*YOUR INSTRUCTIONS*
Render the records below as a numbered list, one item per line, with blank lines omitted.

Data for locating words and elements
++++

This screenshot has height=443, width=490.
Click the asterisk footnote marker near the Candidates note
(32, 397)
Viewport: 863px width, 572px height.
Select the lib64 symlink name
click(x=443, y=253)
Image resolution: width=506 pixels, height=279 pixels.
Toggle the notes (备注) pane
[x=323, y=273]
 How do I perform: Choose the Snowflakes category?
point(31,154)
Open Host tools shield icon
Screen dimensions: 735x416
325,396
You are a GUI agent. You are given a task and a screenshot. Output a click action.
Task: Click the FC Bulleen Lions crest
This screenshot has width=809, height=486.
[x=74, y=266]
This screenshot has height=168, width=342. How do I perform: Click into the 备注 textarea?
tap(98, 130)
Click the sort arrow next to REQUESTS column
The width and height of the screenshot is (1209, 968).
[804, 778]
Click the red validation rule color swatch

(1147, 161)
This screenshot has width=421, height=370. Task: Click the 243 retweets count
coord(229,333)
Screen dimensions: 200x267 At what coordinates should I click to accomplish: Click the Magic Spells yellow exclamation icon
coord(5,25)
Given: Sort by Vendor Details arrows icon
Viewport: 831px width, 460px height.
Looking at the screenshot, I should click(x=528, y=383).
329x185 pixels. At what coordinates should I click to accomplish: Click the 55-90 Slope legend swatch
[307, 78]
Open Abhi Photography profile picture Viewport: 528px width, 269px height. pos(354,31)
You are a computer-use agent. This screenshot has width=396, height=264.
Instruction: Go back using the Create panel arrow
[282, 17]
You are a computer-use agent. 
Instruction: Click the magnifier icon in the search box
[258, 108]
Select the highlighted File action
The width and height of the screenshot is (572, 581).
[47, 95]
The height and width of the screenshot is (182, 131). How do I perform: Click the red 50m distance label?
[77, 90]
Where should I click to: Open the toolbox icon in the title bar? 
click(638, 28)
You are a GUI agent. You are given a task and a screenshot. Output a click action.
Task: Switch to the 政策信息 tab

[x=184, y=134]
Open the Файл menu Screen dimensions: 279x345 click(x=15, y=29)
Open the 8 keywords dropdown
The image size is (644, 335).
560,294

++++

*COMPLETED TASK*
1. This screenshot has height=443, width=490.
2. Click the asterisk footnote marker near the Candidates note
3. (32, 397)
4. Viewport: 863px width, 572px height.
5. Select the lib64 symlink name
6. click(x=443, y=253)
7. Image resolution: width=506 pixels, height=279 pixels.
8. Toggle the notes (备注) pane
9. [x=323, y=273]
10.  How do I perform: Choose the Snowflakes category?
11. point(31,154)
12. Open Host tools shield icon
13. Screen dimensions: 735x416
14. 325,396
15. You are a GUI agent. You are given a task and a screenshot. Output a click action.
16. Task: Click the FC Bulleen Lions crest
17. This screenshot has width=809, height=486.
18. [x=74, y=266]
19. This screenshot has height=168, width=342. How do I perform: Click into the 备注 textarea?
20. tap(98, 130)
21. Click the sort arrow next to REQUESTS column
22. The width and height of the screenshot is (1209, 968).
23. [804, 778]
24. Click the red validation rule color swatch
25. (1147, 161)
26. This screenshot has width=421, height=370. Task: Click the 243 retweets count
27. coord(229,333)
28. Screen dimensions: 200x267 At what coordinates should I click to accomplish: Click the Magic Spells yellow exclamation icon
29. coord(5,25)
30. Given: Sort by Vendor Details arrows icon
31. Viewport: 831px width, 460px height.
32. Looking at the screenshot, I should click(x=528, y=383).
33. 329x185 pixels. At what coordinates should I click to accomplish: Click the 55-90 Slope legend swatch
34. [307, 78]
35. Open Abhi Photography profile picture Viewport: 528px width, 269px height. pos(354,31)
36. You are a computer-use agent. This screenshot has width=396, height=264.
37. Instruction: Go back using the Create panel arrow
38. [282, 17]
39. You are a computer-use agent. 
40. Instruction: Click the magnifier icon in the search box
41. [258, 108]
42. Select the highlighted File action
43. The width and height of the screenshot is (572, 581).
44. [47, 95]
45. The height and width of the screenshot is (182, 131). How do I perform: Click the red 50m distance label?
46. [77, 90]
47. Where should I click to: Open the toolbox icon in the title bar? 
48. click(638, 28)
49. You are a GUI agent. You are given a task and a screenshot. Output a click action.
50. Task: Switch to the 政策信息 tab
51. [x=184, y=134]
52. Open the Файл menu Screen dimensions: 279x345 click(x=15, y=29)
53. Open the 8 keywords dropdown
54. The image size is (644, 335).
55. 560,294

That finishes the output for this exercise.